A human view of computer vision at scale

Computers analysing and acting on what they see is not science fiction or even a new concept, it has been a reality of humankind's drive towards hyper-efficiency since around the time I was born.

Computer vision is not new

Computers analysing and acting on what they see is not science fiction or even a new concept, it has been a reality of humankind's drive towards hyper-efficiency since around the time I was born.

Machine learning tools

I'm not a data scientist, but by using tools such as Custom Vision provided by Microsoft Azure Cognitive Services, I was able to spin up a demo of a self-checkout in pretty much a day. The demo detected objects, basket behaviour and matched barcode/epos data to specific product detection to help inform when unscanned products enter the basket area.

If it's relatively straight forward to implement a proof-of-concept like the above, then why aren't multiple use cases rolled out across the billions of devices that are already out there?

A wealth of content, but analysis uptake is poor

There are perhaps a billion IP cameras dotted around the globe... and a few more billion phones with cameras. A relatively small percentage of these captured images are analysed, by interested parties such as social networks, video streaming services, manufacturers, governments and others.

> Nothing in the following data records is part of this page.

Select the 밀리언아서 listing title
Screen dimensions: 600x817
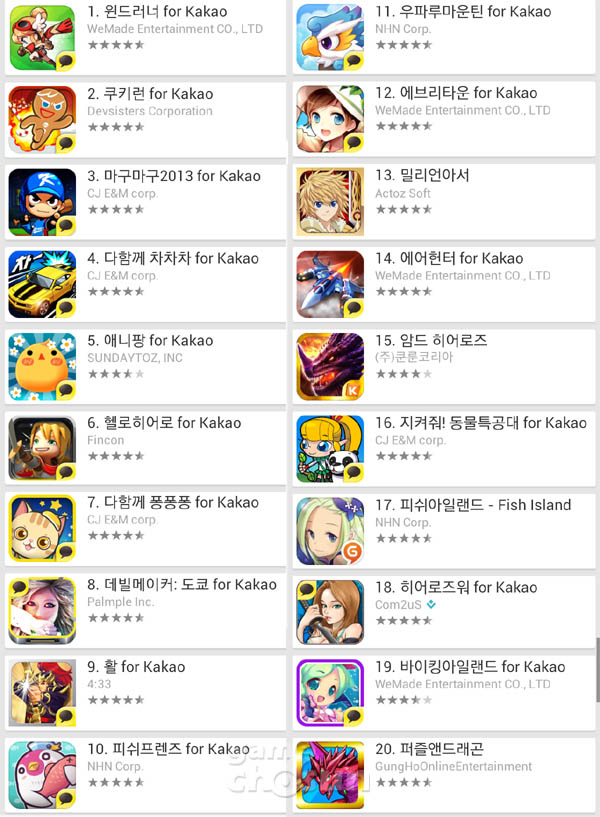click(x=422, y=176)
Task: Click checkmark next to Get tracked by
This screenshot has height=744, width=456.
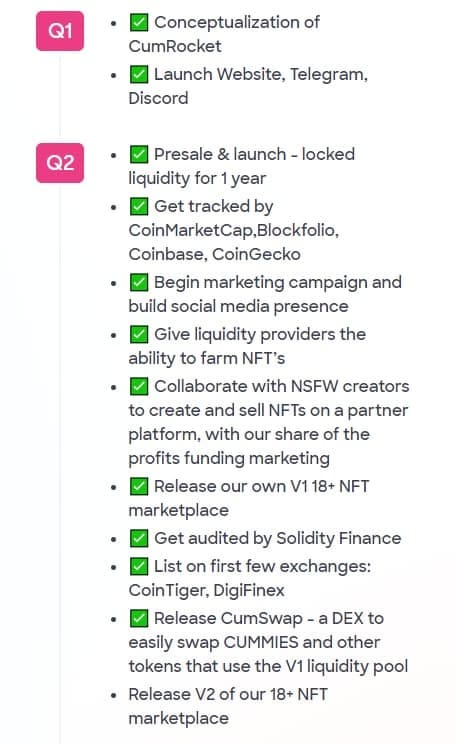Action: click(139, 206)
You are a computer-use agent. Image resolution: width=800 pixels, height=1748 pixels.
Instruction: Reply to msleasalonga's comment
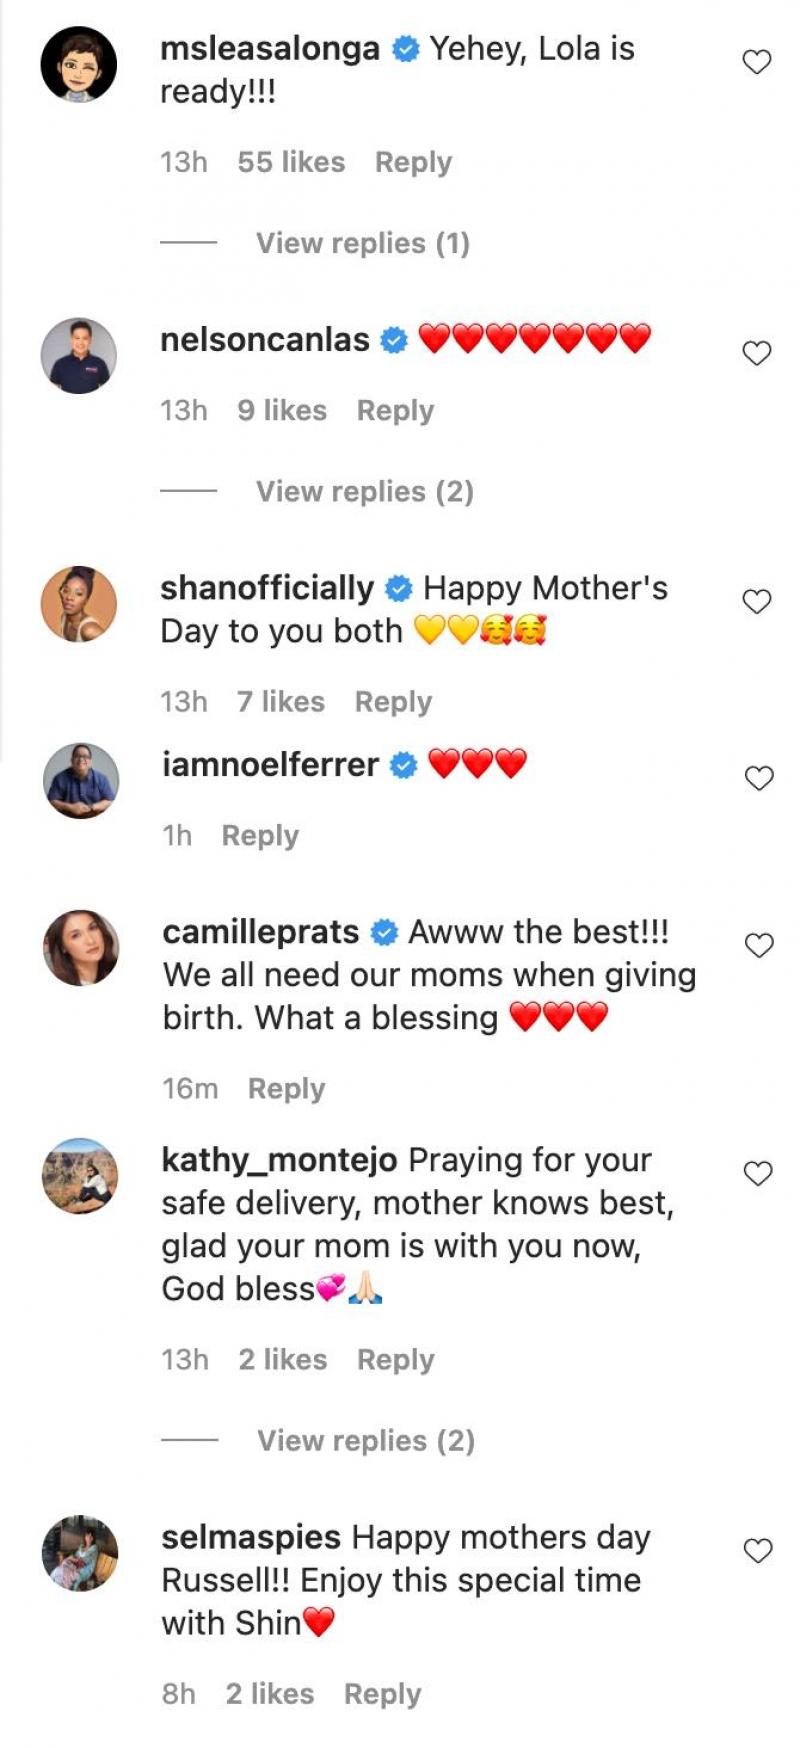coord(413,162)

Around 100 million photos are shared on Instagram each day, which would take a very dedicated human around a year to just look at (turns beer mat back over). Computers can do this much more quickly and efficiently, but like real-time video streams, deployment of computer vision at scale is scarce.

Deployment at scale

Computer vision comes at a high monetary and energy cost. Netflix claims to do computer vision at scale, but that appears to be limited to 2 million images for simple metadata extraction, using Haar classifiers for people detection and a text detection algorithm for, you guessed it, text.

If we compare a supermarket with 5000 shops, each with ten cameras running at 25 frames per second, in only 2 seconds the supermarket has generated significantly more than the 2 million images Netflix are calling computer vision at scale.

User and business value

Deploying a computer vision platform requires investment, a business needs to consider the value computer vision would bring and optimise for costs. Simply training models alone can present a high price before any analysis or prediction. In our experience, when developing models, the focus needs to be placed on bringing data and environments to data teams so that they can create and iterate on models.

Deploying and hosting at scale also presents a unique set of challenges, especially if deploying to the edge, which potentially increases costs further with additional hardware.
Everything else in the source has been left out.